(Beginning of Material provided)
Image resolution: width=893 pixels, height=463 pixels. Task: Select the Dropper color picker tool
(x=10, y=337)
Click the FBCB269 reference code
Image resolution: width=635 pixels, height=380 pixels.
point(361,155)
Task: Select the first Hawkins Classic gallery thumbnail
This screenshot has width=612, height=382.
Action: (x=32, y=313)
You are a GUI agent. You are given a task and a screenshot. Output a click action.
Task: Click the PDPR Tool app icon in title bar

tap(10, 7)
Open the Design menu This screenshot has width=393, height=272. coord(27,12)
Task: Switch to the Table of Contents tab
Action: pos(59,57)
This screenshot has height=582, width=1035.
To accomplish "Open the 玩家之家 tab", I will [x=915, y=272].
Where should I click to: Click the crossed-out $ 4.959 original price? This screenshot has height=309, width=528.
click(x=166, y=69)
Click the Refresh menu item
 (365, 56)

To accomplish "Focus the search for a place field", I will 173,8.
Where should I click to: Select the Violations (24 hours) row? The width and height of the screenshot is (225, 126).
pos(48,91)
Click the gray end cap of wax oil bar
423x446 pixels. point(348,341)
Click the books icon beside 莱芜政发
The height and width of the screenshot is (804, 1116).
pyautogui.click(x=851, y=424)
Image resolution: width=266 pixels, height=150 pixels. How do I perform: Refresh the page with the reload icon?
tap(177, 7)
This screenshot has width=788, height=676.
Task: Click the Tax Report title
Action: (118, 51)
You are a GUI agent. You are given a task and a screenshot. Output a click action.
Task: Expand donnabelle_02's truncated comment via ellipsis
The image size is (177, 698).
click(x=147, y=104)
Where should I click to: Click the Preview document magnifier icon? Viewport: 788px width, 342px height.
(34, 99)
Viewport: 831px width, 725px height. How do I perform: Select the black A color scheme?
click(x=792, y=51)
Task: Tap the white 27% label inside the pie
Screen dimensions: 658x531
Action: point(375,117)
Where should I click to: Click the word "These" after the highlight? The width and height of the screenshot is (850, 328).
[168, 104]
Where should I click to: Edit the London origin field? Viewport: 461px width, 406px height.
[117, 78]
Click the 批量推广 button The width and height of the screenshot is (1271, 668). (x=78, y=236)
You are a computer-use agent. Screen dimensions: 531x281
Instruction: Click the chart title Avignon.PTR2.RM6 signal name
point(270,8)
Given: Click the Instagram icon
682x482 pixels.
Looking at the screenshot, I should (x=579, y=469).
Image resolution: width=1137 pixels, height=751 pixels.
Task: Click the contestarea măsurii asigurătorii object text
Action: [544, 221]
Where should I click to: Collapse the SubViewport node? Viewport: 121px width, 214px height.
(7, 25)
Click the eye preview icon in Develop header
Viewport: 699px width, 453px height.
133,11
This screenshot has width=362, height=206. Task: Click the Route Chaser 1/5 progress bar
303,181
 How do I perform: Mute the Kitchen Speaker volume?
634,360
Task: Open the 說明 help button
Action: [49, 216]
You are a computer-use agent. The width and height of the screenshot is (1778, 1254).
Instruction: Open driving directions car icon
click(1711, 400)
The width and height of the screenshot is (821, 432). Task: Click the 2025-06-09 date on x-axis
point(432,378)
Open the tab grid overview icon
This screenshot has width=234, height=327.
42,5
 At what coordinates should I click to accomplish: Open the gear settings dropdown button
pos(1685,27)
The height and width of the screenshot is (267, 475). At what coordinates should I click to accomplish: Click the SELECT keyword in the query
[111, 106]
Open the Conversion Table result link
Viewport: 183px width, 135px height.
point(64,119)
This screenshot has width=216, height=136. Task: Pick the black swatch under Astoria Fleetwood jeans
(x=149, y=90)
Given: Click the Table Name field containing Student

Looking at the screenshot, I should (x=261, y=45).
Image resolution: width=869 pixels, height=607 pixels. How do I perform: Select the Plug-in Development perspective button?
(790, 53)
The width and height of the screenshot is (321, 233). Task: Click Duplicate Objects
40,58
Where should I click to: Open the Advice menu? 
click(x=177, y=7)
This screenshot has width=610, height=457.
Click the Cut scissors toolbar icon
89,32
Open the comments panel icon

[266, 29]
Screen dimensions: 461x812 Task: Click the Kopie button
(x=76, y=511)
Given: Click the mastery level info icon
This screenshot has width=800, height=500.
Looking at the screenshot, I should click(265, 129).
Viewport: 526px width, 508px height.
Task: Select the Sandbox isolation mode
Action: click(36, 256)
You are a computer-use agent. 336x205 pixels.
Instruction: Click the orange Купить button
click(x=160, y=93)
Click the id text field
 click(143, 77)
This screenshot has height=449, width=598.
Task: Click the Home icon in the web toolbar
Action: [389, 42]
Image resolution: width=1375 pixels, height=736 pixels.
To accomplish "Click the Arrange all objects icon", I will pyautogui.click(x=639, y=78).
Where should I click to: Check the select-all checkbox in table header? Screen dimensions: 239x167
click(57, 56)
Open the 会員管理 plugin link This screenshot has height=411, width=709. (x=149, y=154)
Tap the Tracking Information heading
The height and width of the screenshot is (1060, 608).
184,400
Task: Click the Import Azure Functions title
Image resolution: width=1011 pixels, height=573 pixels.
(End of Material provided)
About this exercise: Among the records, find all lines that include the string "computer" and return them.

Written answer:
You are a computer-use agent. Screen dimensions: 531x281
You are a computer-use agent. The width and height of the screenshot is (1778, 1254).
You are a computer-use agent. 336x205 pixels.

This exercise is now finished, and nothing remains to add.